[Your tasks]
1) Would you reproduce the passage of the forum thread on the soldier shot at his homecoming party, starting with "Army Veteran Fatally" and going on through "was an illegal?"?
2) Answer these questions about the forum thread on the soldier shot at his homecoming party:
(a) In what place did the shooting happen, according to the headline in the first post?
(b) What hour does Slippy's post mention?
(c) What do officers believe about the men, according to the final post?

[Quoted passage]
------------------------------------

# Returning Soldier Fatally Shot At Welcome Home Party



## Big Country1 (Feb 10, 2014)

Army Veteran Fatally Shot At Homecoming Celebration In Sylmar « CBS Los Angeles


----------



## MrsInor (Apr 15, 2013)

Wonder if they shooter was an illegal?


----------



## Big Country1 (Feb 10, 2014)

I can only imagine... But this guy fought in a so called "war", and dies after he returns home, by some unknown hispanic. Man thats F'd up! (Changed what i had too something more "Family Friendly".)


----------



## MrsInor (Apr 15, 2013)

Big Country1 said:


> I can only imagine... But this guy fought in a so called "war", and dies after he returns home, by some unknown hispanic. Man thats F'd up! (Changed what i had too something more "Family Friendly".)


Thank you.


----------



## Slippy (Nov 14, 2013)

Grandma was right, nothing good happens at 2 am during a hispanic welcome home party in Sylmar, Cali.


----------



## Big Country1 (Feb 10, 2014)

-The investigation is ongoing as the motive of the shooting is unclear.

-No further description of the suspects have been released at this time; however, officers believe the men knew each other prior to the shooting.

------------------------------------

[Dataset section]
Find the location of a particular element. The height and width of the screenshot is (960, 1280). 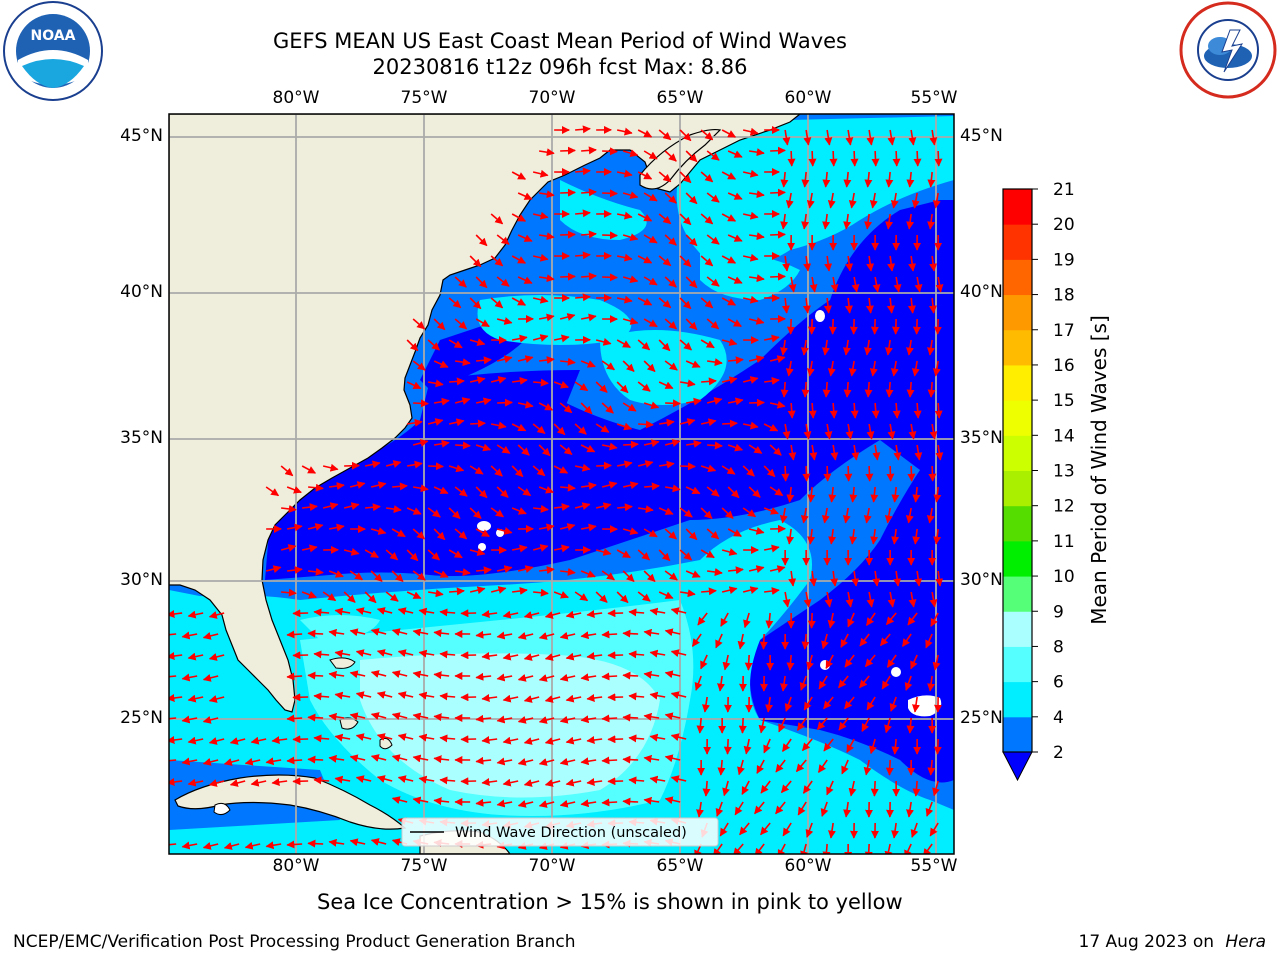

run-date: 17 Aug 2023 on is located at coordinates (1146, 942).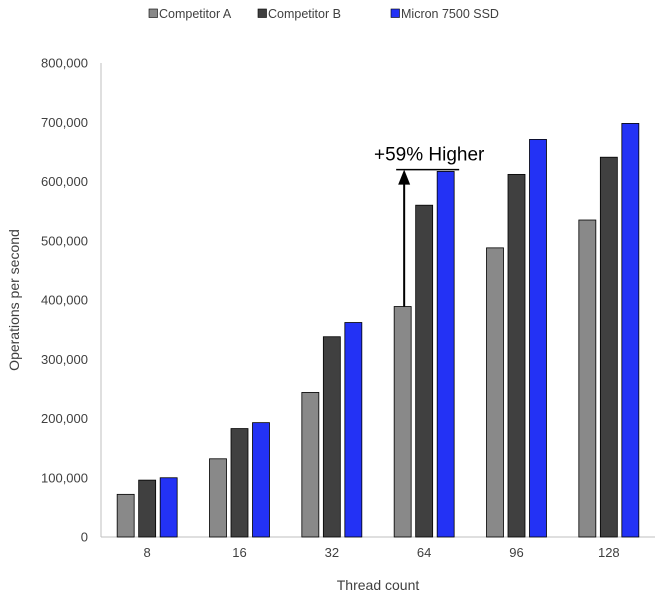 The image size is (657, 594). Describe the element at coordinates (64, 240) in the screenshot. I see `y-tick-label: 500,000` at that location. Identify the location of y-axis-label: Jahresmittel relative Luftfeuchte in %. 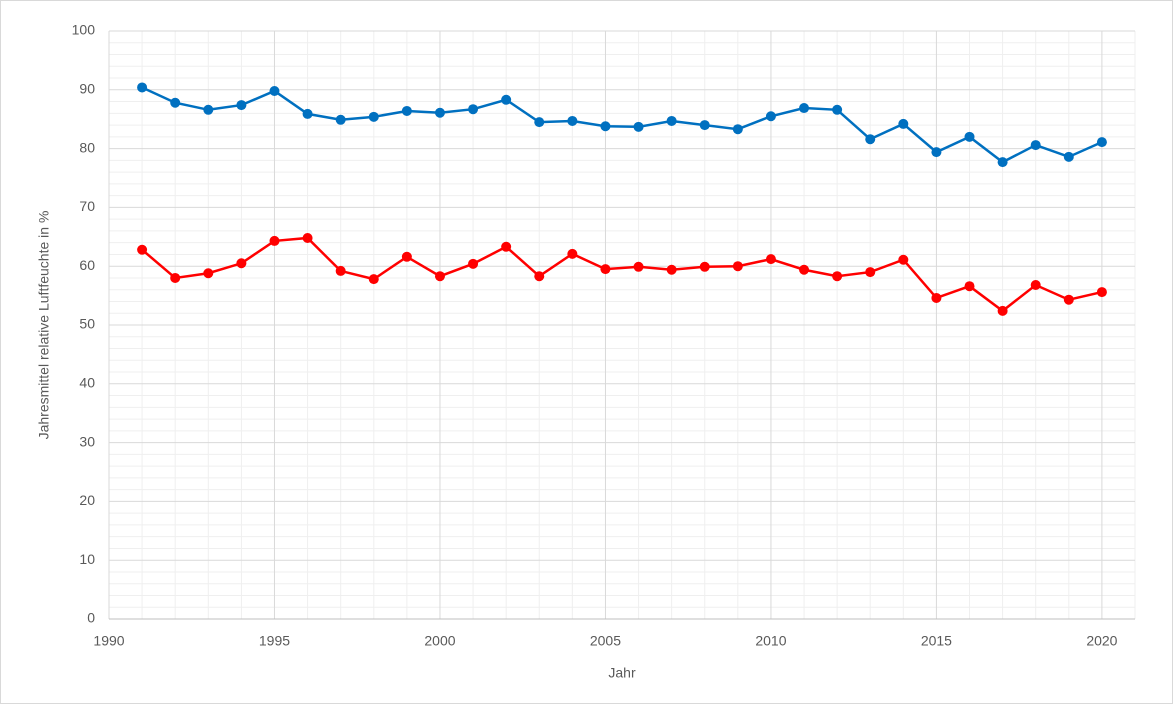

------------------------------------

[Answers by task]
1)
Army Veteran Fatally Shot At Homecoming Celebration In Sylmar « CBS Los Angeles


----------



## MrsInor (Apr 15, 2013)

Wonder if they shooter was an illegal?

2)
(a) Sylmar
(b) 2 am
(c) That the men knew each other prior to the shooting